───── Extract provided ─────

Program Committee


Leonid Sigal

Disney Research Pittsburgh

lsigal@disneyresearch.com

Leonid Sigal was born in Kiev, Ukraine. He is a Senior Research Scientist at Disney Research Pittsburgh, in conjunction with Carnegie Mellon University. Prior to this he was a postdoctoral fellow in the Department of Computer Science at University of Toronto. He completed his Ph.D. under the supervision of Prof. Michael J. Black at Brown University; he received his B.Sc. degrees in Computer Science and Mathematics from Boston University (1999), his M.A. from Boston University (1999), and his M.S. from Brown University (2003). From 1999 to 2001, he worked as a senior vision engineer at Cognex Corporation, where he developed industrial vision applications for pattern analysis and verification. His work received the Best Paper Award at the Articulate Motion and Deformable Objects Conference in 2006 (with Prof. Michael J. Black).

───── Information provided ─────

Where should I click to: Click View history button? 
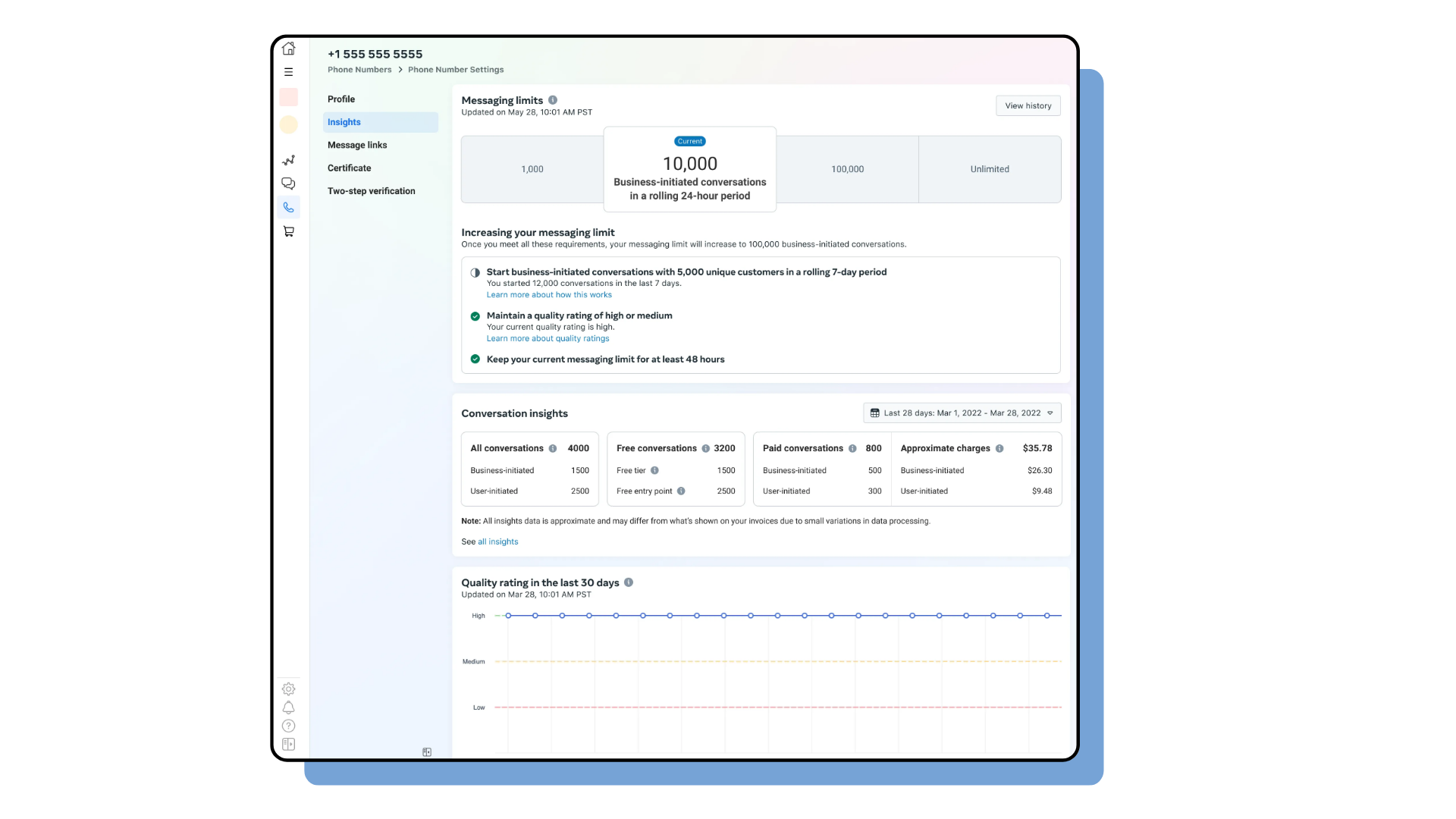click(x=1027, y=105)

─────

- **The task**: Copy the biography beginning at the words "Leonid Sigal was" and stopping after "Michael J. Black).", substituting "research fellow" for "postdoctoral fellow".

- **Worked solution**:
Leonid Sigal was born in Kiev, Ukraine. He is a Senior Research Scientist at Disney Research Pittsburgh, in conjunction with Carnegie Mellon University. Prior to this he was a research fellow in the Department of Computer Science at University of Toronto. He completed his Ph.D. under the supervision of Prof. Michael J. Black at Brown University; he received his B.Sc. degrees in Computer Science and Mathematics from Boston University (1999), his M.A. from Boston University (1999), and his M.S. from Brown University (2003). From 1999 to 2001, he worked as a senior vision engineer at Cognex Corporation, where he developed industrial vision applications for pattern analysis and verification. His work received the Best Paper Award at the Articulate Motion and Deformable Objects Conference in 2006 (with Prof. Michael J. Black).